(Extracted data entries)
▽
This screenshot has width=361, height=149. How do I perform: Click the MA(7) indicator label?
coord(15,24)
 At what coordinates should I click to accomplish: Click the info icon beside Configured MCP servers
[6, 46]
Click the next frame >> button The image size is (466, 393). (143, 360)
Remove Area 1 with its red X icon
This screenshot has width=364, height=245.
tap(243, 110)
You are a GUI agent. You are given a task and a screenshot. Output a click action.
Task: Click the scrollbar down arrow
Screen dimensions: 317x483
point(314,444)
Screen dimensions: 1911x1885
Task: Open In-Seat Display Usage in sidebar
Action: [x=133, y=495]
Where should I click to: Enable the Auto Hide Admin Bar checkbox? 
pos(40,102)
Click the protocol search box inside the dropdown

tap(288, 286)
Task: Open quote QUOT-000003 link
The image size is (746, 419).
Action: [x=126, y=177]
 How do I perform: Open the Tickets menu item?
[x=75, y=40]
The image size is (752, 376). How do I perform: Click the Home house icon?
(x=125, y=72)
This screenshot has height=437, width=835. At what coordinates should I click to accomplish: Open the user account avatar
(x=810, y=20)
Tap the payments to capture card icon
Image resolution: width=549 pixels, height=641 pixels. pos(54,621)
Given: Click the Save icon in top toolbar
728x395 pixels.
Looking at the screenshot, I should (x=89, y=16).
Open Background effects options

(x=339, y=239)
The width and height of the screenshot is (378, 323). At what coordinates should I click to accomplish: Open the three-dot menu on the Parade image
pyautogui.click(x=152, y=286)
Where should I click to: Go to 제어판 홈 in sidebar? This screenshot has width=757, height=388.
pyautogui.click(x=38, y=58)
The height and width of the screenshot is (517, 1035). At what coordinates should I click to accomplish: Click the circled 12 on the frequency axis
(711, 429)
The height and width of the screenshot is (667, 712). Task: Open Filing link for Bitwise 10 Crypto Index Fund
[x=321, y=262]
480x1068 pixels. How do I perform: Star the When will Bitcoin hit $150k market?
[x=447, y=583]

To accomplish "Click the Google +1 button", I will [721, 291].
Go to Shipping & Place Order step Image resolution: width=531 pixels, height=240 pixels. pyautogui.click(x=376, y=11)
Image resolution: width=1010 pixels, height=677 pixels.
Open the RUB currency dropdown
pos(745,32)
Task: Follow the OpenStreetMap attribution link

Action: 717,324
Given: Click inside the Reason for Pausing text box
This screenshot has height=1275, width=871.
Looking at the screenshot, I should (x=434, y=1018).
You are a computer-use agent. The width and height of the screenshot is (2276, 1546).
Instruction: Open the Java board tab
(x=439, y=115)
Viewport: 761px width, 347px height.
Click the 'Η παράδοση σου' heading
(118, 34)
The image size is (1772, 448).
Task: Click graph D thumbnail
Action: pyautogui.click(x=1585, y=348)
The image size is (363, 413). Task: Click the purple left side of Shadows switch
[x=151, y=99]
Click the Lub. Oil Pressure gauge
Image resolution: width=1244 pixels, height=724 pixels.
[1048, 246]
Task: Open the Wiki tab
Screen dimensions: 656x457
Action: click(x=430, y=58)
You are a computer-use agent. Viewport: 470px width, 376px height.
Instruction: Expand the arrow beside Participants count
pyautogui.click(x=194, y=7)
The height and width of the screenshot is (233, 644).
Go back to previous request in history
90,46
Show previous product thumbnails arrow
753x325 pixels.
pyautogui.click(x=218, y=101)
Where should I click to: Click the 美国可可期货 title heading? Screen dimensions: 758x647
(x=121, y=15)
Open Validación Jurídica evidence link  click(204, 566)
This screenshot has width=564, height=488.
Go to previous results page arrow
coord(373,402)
△
YOUR INSTRUCTIONS: Which lines above contain the string "pyautogui" with matching case? List each of those lines in full.

EXERCISE SOLUTION:
pyautogui.click(x=152, y=286)
pyautogui.click(x=38, y=58)
Go to Shipping & Place Order step Image resolution: width=531 pixels, height=240 pixels. pyautogui.click(x=376, y=11)
Action: pyautogui.click(x=1585, y=348)
pyautogui.click(x=194, y=7)
pyautogui.click(x=218, y=101)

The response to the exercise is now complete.